Friday, January 26, 2018

Free and Open Debate

Our democracy depends upon such formal protections as our Constitution, the separation of powers, fair elections, and so on.  It also depends, however, upon responsibilities that are more amorphous, harder to define or slippery to protect, such as free and open debate among people who disagree with one another.

In our large and diverse American culture, disagreements about core issues are inevitable.  Democracy depends on our willingness to voice those differences and actually listen to those with whom we disagree.  And it depends upon our confidence that our leaders will hear, pay attention to our arguments, and lead us to the compromises required.

EJ Dionne, a columnist for the Washington Post has written an insightful commentary on the importance of these debates and on the President’s role in them:
Given my social democratic leanings I would assert, for example, that equal opportunity—including the opportunity to participate fully in self-government—demands a far greater degree of economic security and equality than we currently enjoy. This is particularly true when it comes to access to health care, education, family time away from paid labor, and the chance to accumulate wealth.

You might push back and say that my proposals toward these ends impinge more than they should on individual freedom and require higher levels of taxation than you are willing to put up with. Or you might insist that I am focusing too much on economics and that promoting better personal values society-wide is more conducive to the nation's well-being than any of my programs for greater equity.

And, yes, we might quarrel about who has a right to join our political community and become part of our nation. …

Such debates can be bitter, but democracy's health depends on our ability to hold our passions against each other in check and to offer each other at least some benefits of the doubt.

In our disagreements, I must accept you as a “legitimate rival.”  I must listen to you with respect.  I must argue against what you are saying and not attack you personally.  I must be willing at least to search for tolerable compromise.  Without such debate our country succumbs to acrimony and distrust, subverting our democracy.

There can be no question that our capacity to debate freely and openly has taken a profound hit over the last thirty-five years.  Our increasing polarization has made it very difficult to listen to one another.  We have shut down debate, either literally (shouting down speakers) or figuratively (listening to and reading only those who agree with us).  Compromise has too often become betrayal.  We have poisoned our democracy.

Dionne again:

Which, alas, brings us yet again to President Trump, who (no matter how much we want to) cannot be avoided at this moment because he threatens the conditions under which democracy can flourish.

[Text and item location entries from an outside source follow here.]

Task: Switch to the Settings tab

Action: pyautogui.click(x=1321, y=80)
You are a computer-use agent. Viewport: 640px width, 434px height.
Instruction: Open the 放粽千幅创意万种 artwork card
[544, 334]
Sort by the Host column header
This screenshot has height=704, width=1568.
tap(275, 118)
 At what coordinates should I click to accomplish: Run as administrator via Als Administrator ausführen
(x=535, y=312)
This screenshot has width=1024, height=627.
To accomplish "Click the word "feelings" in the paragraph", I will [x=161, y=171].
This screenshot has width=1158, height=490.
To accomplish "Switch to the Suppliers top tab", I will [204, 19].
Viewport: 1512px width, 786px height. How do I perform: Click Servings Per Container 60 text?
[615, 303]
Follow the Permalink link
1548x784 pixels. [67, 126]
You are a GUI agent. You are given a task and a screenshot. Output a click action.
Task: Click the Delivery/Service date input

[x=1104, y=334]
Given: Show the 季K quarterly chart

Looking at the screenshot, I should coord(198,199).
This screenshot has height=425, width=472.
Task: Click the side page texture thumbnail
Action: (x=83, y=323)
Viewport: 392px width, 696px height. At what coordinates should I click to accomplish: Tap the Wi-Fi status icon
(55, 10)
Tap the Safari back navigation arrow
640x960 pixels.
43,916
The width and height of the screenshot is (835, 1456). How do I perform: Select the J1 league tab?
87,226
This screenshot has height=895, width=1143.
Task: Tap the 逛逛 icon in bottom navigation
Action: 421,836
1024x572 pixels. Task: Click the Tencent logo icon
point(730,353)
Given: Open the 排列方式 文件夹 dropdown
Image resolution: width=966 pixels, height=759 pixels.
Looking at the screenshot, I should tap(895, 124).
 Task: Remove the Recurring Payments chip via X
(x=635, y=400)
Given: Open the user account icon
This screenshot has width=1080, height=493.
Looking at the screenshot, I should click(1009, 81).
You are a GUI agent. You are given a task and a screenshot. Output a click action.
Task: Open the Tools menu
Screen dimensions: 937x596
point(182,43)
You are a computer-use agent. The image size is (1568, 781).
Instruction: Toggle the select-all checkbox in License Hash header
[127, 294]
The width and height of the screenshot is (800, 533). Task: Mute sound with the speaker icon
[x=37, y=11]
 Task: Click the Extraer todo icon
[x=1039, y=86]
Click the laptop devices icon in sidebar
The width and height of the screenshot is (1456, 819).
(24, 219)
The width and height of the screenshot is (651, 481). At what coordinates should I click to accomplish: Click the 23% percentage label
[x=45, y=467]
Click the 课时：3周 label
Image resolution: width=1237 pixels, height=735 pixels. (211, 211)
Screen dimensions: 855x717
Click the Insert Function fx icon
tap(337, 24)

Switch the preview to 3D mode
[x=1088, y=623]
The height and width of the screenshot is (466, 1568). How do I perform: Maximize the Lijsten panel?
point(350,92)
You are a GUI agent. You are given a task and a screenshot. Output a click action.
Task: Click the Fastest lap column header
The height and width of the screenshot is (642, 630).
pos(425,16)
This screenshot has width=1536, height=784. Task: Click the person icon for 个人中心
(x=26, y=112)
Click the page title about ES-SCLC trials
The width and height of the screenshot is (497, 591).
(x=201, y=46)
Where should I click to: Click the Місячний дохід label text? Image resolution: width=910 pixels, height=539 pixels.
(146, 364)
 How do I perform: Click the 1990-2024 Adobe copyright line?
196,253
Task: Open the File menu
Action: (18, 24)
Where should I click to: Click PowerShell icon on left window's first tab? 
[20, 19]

Our current debate is frustrating and not only because Trump doesn't understand what "mutual toleration" and "forbearance" even mean. By persistently making himself, his personality, his needs, his prejudices and his stability the central topics of our political conversation, Trump is blocking the public conversation we ought to be having about how to move forward.

[T]here should now be no doubt (even if this was clear long ago) that we have a blatant racist as our president. His reference to immigrants from "sh--hole countries" and his expressed preference for Norwegians over Haitians, Salvadorans and new arrivals from Africa makes this abundantly clear. Racist leaders do not help us reach mutual toleration. …

But notice also what Trump's outburst did to our capacity to govern ourselves and make progress. Democrats and Republicans sympathetic to the plight of the Dreamers [had] worked out an immigration compromise designed carefully to give Trump what he had said he needed.

There were many concessions by Democrats on border security, "chain migration" based on family re-unification, and the diversity visa lottery that Trump had criticized. GOP senators such as Lindsey Graham, R-S.C., and Jeff Flake, R-Ariz., bargained in good faith and were given ample reason by Trump to think they had hit his sweet spot.

Trump blew them away with a torrent of bigotry.

The President broke no laws.  He attacked no specific constitutional protections and suggested no outright muzzling of the free press (though he has done each before).

But his complete domination of the news cycle with self-aggrandizement, bigotry, disrespect, lies and so on poisons the possibilities for us to talk to each other and preserve at least a thread which we can follow back to a truly democratic society.